» Prompt:
Every line of the data below should be repeated exactly, and no picture should be copied.

☆ ☆ ☆ ☆ ☆ ☆ ☆

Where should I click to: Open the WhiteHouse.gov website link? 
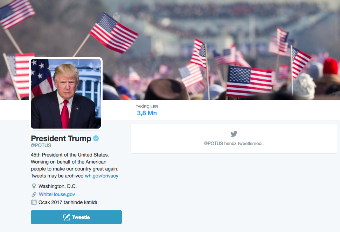pos(57,194)
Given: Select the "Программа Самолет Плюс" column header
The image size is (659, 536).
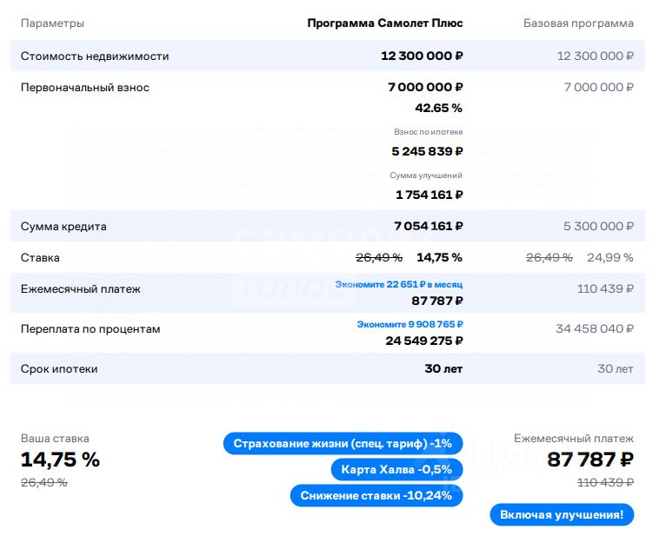Looking at the screenshot, I should [384, 23].
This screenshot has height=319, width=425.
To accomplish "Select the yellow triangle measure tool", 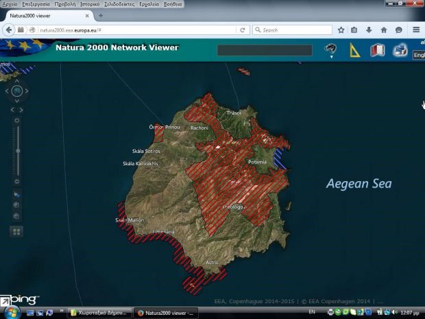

☆ ☆ ☆ ☆ ☆ ☆ ☆

» Answer box:
Where should I click to: Open the WhiteHouse.gov website link? 
pos(57,194)
Given: Select the "Программа Самолет Плюс" column header
The image size is (659, 536).
Looking at the screenshot, I should [384, 23].
This screenshot has height=319, width=425.
To accomplish "Select the yellow triangle measure tool", 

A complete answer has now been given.